There’s no doubt about that The mistreatment was horrific. Photos published in 2004 showed naked prisoners crowded into pyramids or dragged by straps. Some photos showed a soldier smiling and raising his thumb as he posed next to a dead body or detainees threatened with dogs or hooded and tied to electrical cables.

The plaintiffs cannot be clearly identified in any of those infamous images, but their descriptions of mistreatment are disturbing.

Sexual violence, beatings and humiliation

Suhail Al Shimari described sexual violence and beatings during the two months he spent in prison. also received electric shocks and was dragged through the prison with a rope tied around his neck.

Salah Al-Ejaili, a former Al Jazeera journalist, said he was subjected to stress positions that made him vomit black liquid. He was also deprived of sleep, forced to wear women’s underwear and threatened with dogs.

An inmate threatened by a dog trained by the US Army at Abu Ghraib prison in Iraq in a shocking image in 2003.An inmate threatened by a dog trained by the US Army at Abu Ghraib prison in Iraq in a shocking image in 2003.

The CACI, however, said that the US military was the institution responsible for organizing conditions at Abu Ghraib and that its employees were incapable of giving orders to the soldiers.

In court documents, lawyers for the contracting group said that “the entire case is nothing more than an attempt to hold CACI PT accountable because its staff worked in a prison in a war zone with an activity climate that reeks of something dirty.” “. The law, however, does not recognize guilt by association with Abu Ghraib.”

Round trip to Justice

The case has bounced around the courts since 2008, and the CACI has attempted about twenty times to have it dismissed. In 2021, the U.S. Supreme Court rejected CACI’s appeals and sent the case back to the district court for trial.

In one of CACI’s appellate arguments, the company argued that the United States has sovereign immunity against torture claims and that CACI has derivative immunity as a contractor doing what the government asks.

But District Judge Leonie Brinkema, In an unpublished ruling he ruled that the US government cannot claim immunity when it comes to allegations that violate established international norms, such as the torture of prisoners, the CACI cannot therefore claim derivative immunity.

Jurors are also expected to hear testimony from some of the jurors next week soldiers convicted by a military tribunal for directly inflicting mistreatment.

Ivan Frederick, a former sergeant sentenced to more than eight years by court martial for assault, indecent exposure and dereliction of duty, gave evidence outside court which will be played in recorded form for the jury because he refused to voluntarily attend the trial. The parties disagree as to whether their testimony demonstrates that the soldiers were operating under the direction of CACI interrogators.

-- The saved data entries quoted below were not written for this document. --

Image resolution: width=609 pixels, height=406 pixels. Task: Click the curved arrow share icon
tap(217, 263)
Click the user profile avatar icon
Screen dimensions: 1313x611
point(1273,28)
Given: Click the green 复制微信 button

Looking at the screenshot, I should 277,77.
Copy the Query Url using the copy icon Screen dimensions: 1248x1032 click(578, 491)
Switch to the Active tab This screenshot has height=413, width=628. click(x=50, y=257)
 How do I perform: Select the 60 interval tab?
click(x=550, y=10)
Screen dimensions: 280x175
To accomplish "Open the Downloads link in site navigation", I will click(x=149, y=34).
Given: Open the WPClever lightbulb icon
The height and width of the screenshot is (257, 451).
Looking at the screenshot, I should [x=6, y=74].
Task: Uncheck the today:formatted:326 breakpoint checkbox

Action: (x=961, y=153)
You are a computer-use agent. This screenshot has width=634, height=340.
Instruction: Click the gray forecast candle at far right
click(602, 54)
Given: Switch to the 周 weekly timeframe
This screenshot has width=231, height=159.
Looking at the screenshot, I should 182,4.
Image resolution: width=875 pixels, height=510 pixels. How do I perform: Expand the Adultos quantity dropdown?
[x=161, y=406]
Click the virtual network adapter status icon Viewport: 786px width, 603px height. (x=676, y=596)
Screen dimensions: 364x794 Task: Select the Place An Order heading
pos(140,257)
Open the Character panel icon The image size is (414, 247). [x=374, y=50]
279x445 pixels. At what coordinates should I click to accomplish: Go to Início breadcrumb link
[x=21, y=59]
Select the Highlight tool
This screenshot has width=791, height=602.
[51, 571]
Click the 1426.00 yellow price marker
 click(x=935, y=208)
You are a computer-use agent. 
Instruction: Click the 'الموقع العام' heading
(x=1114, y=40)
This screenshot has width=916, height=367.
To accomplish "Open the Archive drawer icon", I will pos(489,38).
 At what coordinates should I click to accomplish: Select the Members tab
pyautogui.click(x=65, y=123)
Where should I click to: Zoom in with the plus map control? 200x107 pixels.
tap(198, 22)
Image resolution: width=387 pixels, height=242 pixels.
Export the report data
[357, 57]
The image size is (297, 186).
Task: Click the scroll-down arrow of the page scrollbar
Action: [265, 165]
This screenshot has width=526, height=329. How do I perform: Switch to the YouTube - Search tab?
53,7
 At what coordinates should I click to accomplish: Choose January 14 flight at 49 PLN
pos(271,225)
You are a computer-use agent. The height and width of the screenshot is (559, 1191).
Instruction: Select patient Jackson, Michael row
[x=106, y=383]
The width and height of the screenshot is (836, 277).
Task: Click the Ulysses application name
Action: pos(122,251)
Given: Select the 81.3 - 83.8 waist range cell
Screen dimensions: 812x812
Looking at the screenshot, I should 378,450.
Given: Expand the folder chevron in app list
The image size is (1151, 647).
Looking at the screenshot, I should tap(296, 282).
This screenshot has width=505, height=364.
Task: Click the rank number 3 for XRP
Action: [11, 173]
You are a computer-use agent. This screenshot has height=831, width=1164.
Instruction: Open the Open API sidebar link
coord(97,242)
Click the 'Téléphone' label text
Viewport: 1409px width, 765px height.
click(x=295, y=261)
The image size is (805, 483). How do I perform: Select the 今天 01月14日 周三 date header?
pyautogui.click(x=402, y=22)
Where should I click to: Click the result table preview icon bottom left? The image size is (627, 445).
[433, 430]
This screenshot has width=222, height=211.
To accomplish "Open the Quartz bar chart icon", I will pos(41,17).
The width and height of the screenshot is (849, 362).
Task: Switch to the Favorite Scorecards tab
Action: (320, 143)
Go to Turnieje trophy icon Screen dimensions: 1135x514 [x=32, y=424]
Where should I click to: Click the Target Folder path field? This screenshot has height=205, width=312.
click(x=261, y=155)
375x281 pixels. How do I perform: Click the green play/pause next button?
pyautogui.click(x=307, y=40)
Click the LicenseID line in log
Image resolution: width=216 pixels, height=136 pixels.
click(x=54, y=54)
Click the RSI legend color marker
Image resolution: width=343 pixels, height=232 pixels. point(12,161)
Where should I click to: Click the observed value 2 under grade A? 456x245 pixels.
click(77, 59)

The voice of the United States government

The American government could show up unexpected testimonies in the trial, which will last two weeks. Both the plaintiffs and CACI complain that their arguments have been hampered by the government’s claims that some evidence, if made public, would reveal state secrets that would harm national security.

Government lawyers will be present at the trial ready to object if witnesses stray into territory they consider state secrets, they said during an April 5 preliminary hearing.

Judge Brinkema, who has intervened on numerous occasions in complex national security cases, warned the government that if it were to assert such privilege at trial, “it better be a real state secret.”

Of the three plaintiffs, only Al-Ejaili, who now lives in Sweden, will testify in person. The other two will testify remotely from Iraq.

Brinkema ruled that the reasons they were sent to Abu Ghraib are irrelevant and will not be told to jurors. The three were released after detention periods ranging from two months to a year without being charged with any crime, according to court documents.

“Even if they were terrorists, that doesn’t justify the conduct reported here,” he said during the April 5 hearing.